First lady Michelle Obama has become a fierce campaigner in her husband’s re-election bid, regularly striking out on her own to defend him and urge voters to give him another four years to complete their agenda.
Ann Romney has played a more low-key — though possibly more important — role by highlighting the softer side of her husband, Republican presidential nominee Mitt Romney.
Together, the two women are playing the kinds of campaign roles pioneered by then-first lady Laura Bush in 2004, who earned the label of George W. Bush’s “secret weapon” for her ability to charm crowds and deflect attacks on her husband.
“The first lady, though she is a member of a political party, if you will, is not perceived as a partisan figure,” said Myra Gutin, a first lady historian and professor of communication at Rider University in Lawrenceville, N.J. “From everything I’ve read and seen, Michelle Obama hasn’t taken any swipes at Mitt Romney.”
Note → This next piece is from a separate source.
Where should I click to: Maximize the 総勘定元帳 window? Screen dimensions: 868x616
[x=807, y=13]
Indeed, the Obama campaign has chiefly used Mrs. Obama to rally Democratic base voters and to push others to get out and vote.
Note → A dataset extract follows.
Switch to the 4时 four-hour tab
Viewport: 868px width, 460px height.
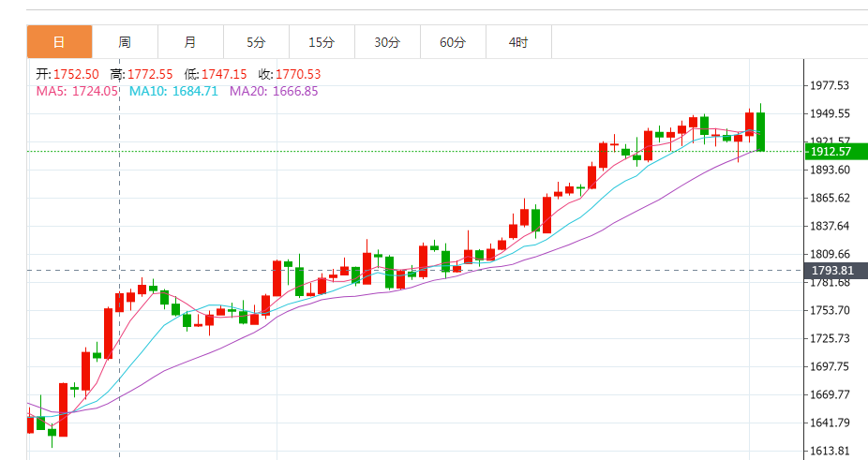pos(518,42)
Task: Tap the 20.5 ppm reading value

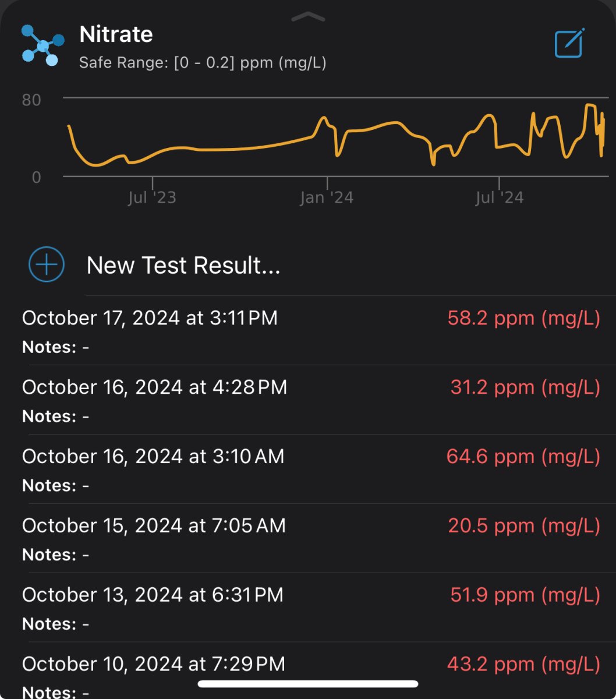Action: pos(524,526)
At a recent campaign stop in Broward County in Florida — a toss-up state that Mr. Obama won in 2008 — the first lady closed by delivering a pitch for early voting.
“Because if you vote early, number one, you get it out of the way,” she said. “So if you wake up on Election Day and you’re sick, the car broke down, there’s no baby-sitter, somebody is throwing up, wake up with an ear infection — this is that time of year. Your kids wake up, it’s like, oh Lord, your ear hurts — just take an Anacin. Just get to school, whatever you do. We mothers understand that.”
Mrs. Obama’s signature issue, her “Let’s Move” campaign to reduce childhood obesity, has drawn both more support — including corporate backing — and more ridicule than causes adopted by other first ladies in recent times.
“Every first lady is more popular than her husband, but maybe not as well known,” Ms. Gutin said. “Michelle Obama [is] more well known. And I think because of her project, she’s been out more.”
’Romney’s secret weapon’
Mrs. Romney, while not campaigning as often as Mrs. Obama, has effectively played the role of disarming charmer and has provided a window into the private life of her husband that few have seen.
Mrs. Romney, who overcame breast cancer and has multiple sclerosis, said at the Republican National Convention in August her marriage to Mr. Romney was not a “storybook marriage,” but a “real marriage.”
“I know this good and decent man for what he is,” she said. “No one will work harder. No one will care more. And no one will move heaven and earth like Mitt Romney to make this country a better place to live.”
Noelle Nikpour, a GOP fundraiser who worked on former New York Mayor Rudolph W. Giuliani’s 2008 presidential campaign, said Mrs. Romney and Mrs. Bush were “two peas in a pod.”
“I think she is Mitt Romney’s secret weapon,” Ms. Nikpour said. “He was at a disconnect with the American people, and Ann Romney was the glue. I think Michelle has been a good first lady — I just think that if you have looked at who has helped a candidate the most, it’s Ann Romney.”
One connection with Mrs. Bush that Mrs. Romney shares is a similar exchange that both would just as soon forget.
(Corrected paragraph:) In 2004, Teresa Heinz-Kerry, the wife of then-presidential candidate John F. Kerry, said that Mrs. Bush — despite years of teaching, working as a librarian and raising two daughters — “never had a real job.” This year, it was Democratic pundit Hilary Rosen who said that Mrs. Romney, a mother who raised five boys, had “never worked a day in her life.”
While Mrs. Bush turned the other cheek, Mrs. Romney’s initial response — incidentally, her first-ever tweet — was civil but a bit more confrontational.
“I made a choice to stay home and raise five boys,” she wrote. “Believe me, it was hard work.”
Ms. Gutin said Mrs. Romney has acquitted herself very well as a campaigner and, while she doesn’t yet have Mrs. Obama’s sense of comfort with crowds, she would with time.
(Corrected paragraph:) “I think it helped her that [Mr. Romney] ran four years ago,” she said. “I think the Hilary Rosen observation really kicked her into action.”